Our concurring colleague, however, offers an entirely different take on jurisdiction-one not advanced by the district court or the State-and would dismiss Allen's appeal for that reason. Although all of us agree Allen gets no relief, Chief Judge Arnold-Burger reads too much into State v. Miller, 260 Kan. 892, 902-04, 926 P.2d 652 (1996), abrogated on other grounds by State v. Berreth, 294 Kan. 98, 273 P.3d 752 (2012), in finding a jurisdictional bar to Allen's claims. In Miller, the court held that after a district court has revoked a defendant's probation and ordered him or her to serve a prison sentence, it lacks the authority (or jurisdiction) to go back and reinstate the probation, presumably as a reconsidered act of leniency. But the court held no more than that. 260 Kan. at 903 ("The district court lacked jurisdiction to reinstate Miller's probation . . . after committing her to the custody of the Secretary of Corrections."). In a companion case consolidated in that appeal, the court similarly held that once a district court imposes a lawful guidelines sentence, it lacks the authority to later modify the sentence. 260 Kan. at 903.

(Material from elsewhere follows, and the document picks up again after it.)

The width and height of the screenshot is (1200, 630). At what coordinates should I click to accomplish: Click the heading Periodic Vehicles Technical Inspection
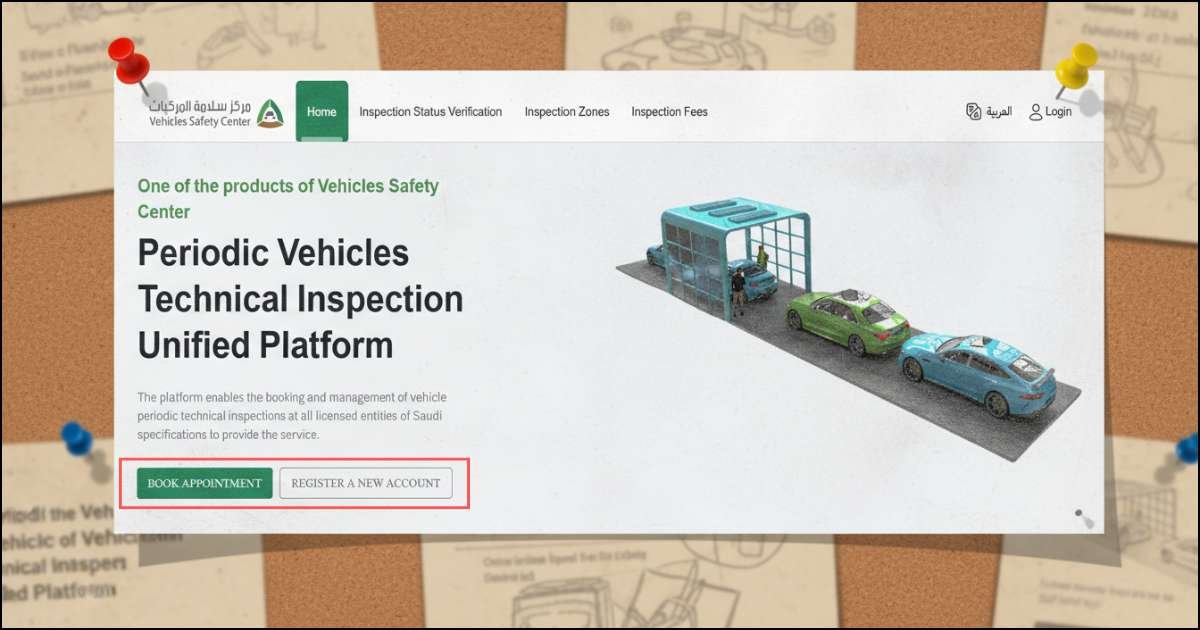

But Allen has not sought a district court order reinstating his probation. He has asked to withdraw his admissions to the violations-relief that would restore the revocation process to its initial stage. The State then would be required to prove the violations. Assuming the State did, the district court could again send Allen to prison, although in theory it presumably could reinstate probation. If the State failed to prove the violationsd, the warrant should be dismissed, leaving Allen's original probation intact. All of that is materially different from a defendant's motion asking a district court to reconsider its decision to revoke. Because of those procedural and substantive variations, we do not see Miller as controlling authority mandating dismissal for lack of jurisdiction. The additional cases Chief Judge Arnold-Burger cites simply restate one or the other of Miller's holdings that a district court lacks jurisdiction to modify a sentence after it has been pronounced or to reconsider a decision to revoke probation. So they do not advance some broader argument for lack of jurisdiction here.

Allen Shifts from Statutory to Constitutional Basis for Motion to Withdraw

In the district court, Allen relied, in large part, on the statute permitting a defendant to withdraw guilty or no contest pleas to support his motion. See K.S.A. 2019 Supp. 22-3210(d). But K.S.A. 2019 Supp. 22-3210(d) is confined to the...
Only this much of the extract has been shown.